Axial T2 image showing a lesion of the middle oesophageal wall (a); we drew an ROI on DWI (b value, 600 mm/s2) (b) along the lesion border, and then copied it to the ADC map (c) calculating a pre-NT ADC value of 1.21 ± 0.26 × 10−3 mm2/s. Restaged after NT, we observed a reduction in wall thickening (d); drawing an ROI (b value, 600 mm/s2) (e) and then copying it to the map, we observed a significant rise in the ADC values (2.11 ± 0.33 × 10−3 mm2/s) (f). This patient was found to be a responder with TRG 2

Fig. 6
figure 6

Axial T2 with (a) and without (b) fat suppression showing a lesion of the subcardial region extended to the gastric fundus; we drew an ROI on DWI (b value, 600 mm/s2) along the lesion border (c) and then copied it to the ADC map (d) calculating a pre-NT ADC value of 1.73 ± 0.29 × 10−3 mm2/s. Restaged after NT, we observed a slight reduction of the wall thickening (e, f); drawing an ROI (b value of 600 mm/s2) (g) and then copying it to the map, we observed no significant rise in the ADC values (1.58 ± 0.23 × 10−3 mm2/s) (h). This patient was found to be a non-responder with TRG 4

Our calculated optimal post-NT ADC and ΔADC cut-offs for the definition of responders were 1.84 × 10−3 mm2/s and 13.63 %, respectively. DWI could represent a reliable tool to detect tumour necrosis, as necrosis increases ADC values. This consideration is fundamental to the clinical outcome because necrosis indicates therapeutic efficacy. The relationship between early ADC changes and clinical outcome seems more relevant than ADC changes after a longer treatment period; this conclusion could be due to tissue repair mechanisms such as the decrease in oedema and the organisation of necrosis, showing that ADC changes may represent a good indicator of early evaluation of clinical response.

There are some limitations to this study: first, the small population examined; second, the different NT regimen used in patients; third, the presence of only one time point of imaging assessment, at the end of treatment.

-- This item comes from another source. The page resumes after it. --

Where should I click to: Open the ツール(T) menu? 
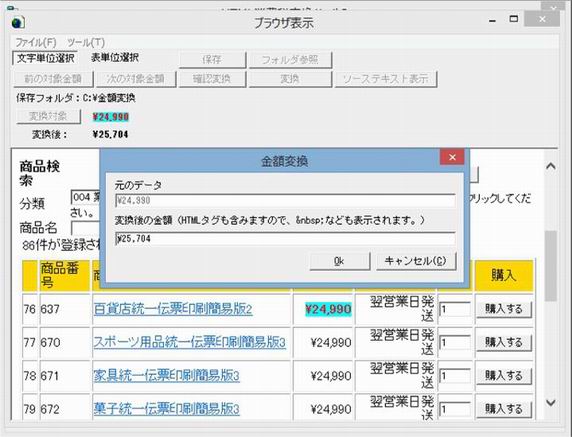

In future studies, it would be interesting to assess patients at different time points during NT and necessary to investigate DWI usefulness in the assessment of early treatment response, as suggested in many trials [26, 3436].

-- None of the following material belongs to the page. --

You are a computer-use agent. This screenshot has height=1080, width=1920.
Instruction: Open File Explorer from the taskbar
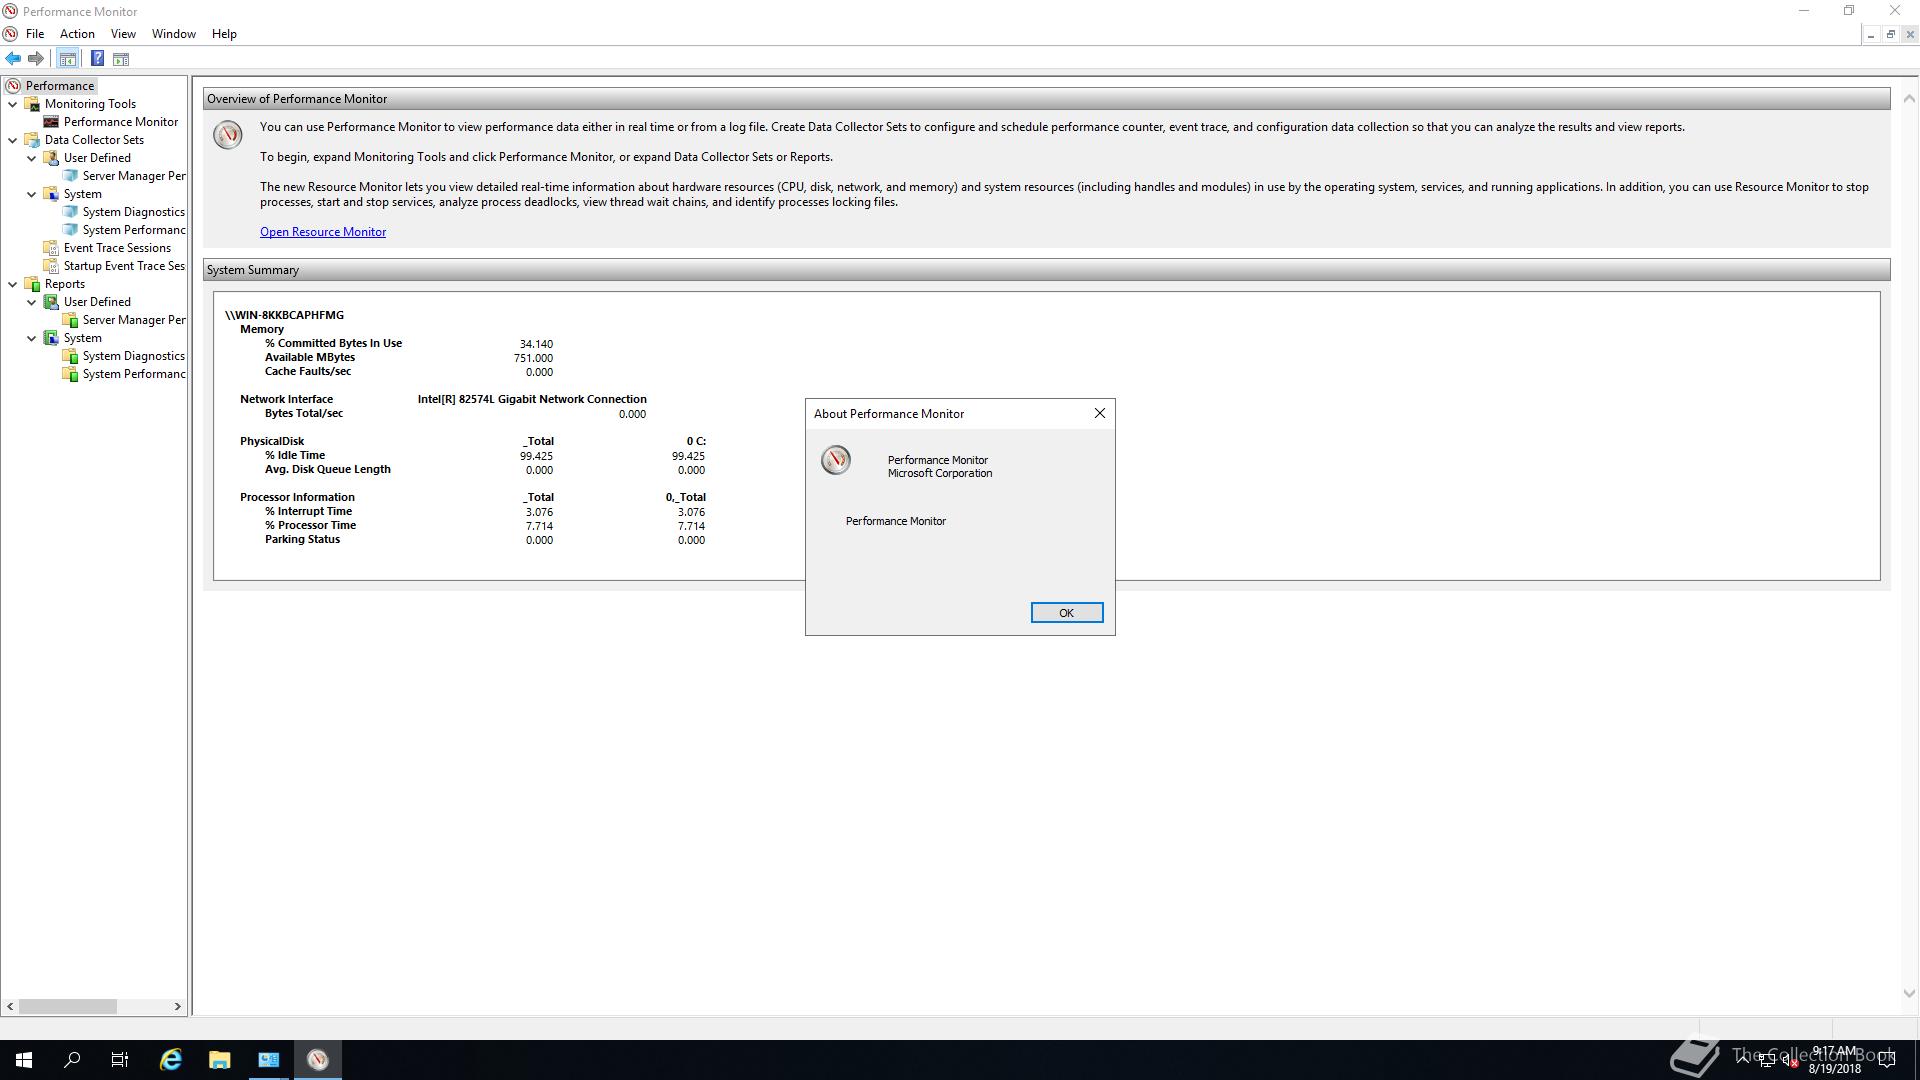coord(219,1060)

The 7th edition of the TNM classification [37] clearly segregates Type I to III gastro-oesophageal cancers from gastric malignancies, and the NT of these two entities is different; at the same time, even squamous cell cancers require a different neoadjuvant approach from adenocarcinomas, making our study population heterogeneous.

Interestingly, non-significant differences were present between ADC values regarding location (gastric vs oesophageal) and histotypes (squamous vs adenocarcinoma) in basal pre-NT MR. After NT, ADC increased more significantly in oesophageal tumours and in squamocellular carcinomas suggesting that these tumours better respond to NT.

Considering the different anatomical sites of the tumours, the same statistically significant differences in ΔADC for the entire group and also for both oesophageal and gastric cancers were found; this result was not found for ΔV, suggesting that ADC changes could be more reliable than dimensional criteria in the assessment of NT.

From the histopathological point of view, we divided our population in two groups obtaining statistically significant differences for ΔADC and not for ΔV in adenocarcinomas, while no statistically significant differences were found for either ΔADC or ΔV in squamous cell carcinomas; in our opinion, this result is due to the small number of patients affected by squamous cell carcinoma (6/32, 18.7 %).

For this reason, we combined the two populations to carry out statistical analysis and obtain statistically significant results.

In conclusion, ADC changes can be considered a reliable non-invasive indicator of GEC treatment response to NT compared with histological assessment based on TRG. Moreover, our results suggest that patients with lower pre-NT ADC values have a greater chance of respond to NT, but the pre-NT ADC value alone is a poor predictor of NT response in the single patient.

These findings open up a new window of opportunity in the assessment of NT response in patients affected by GEC, in order to provide tailored treatment regimens.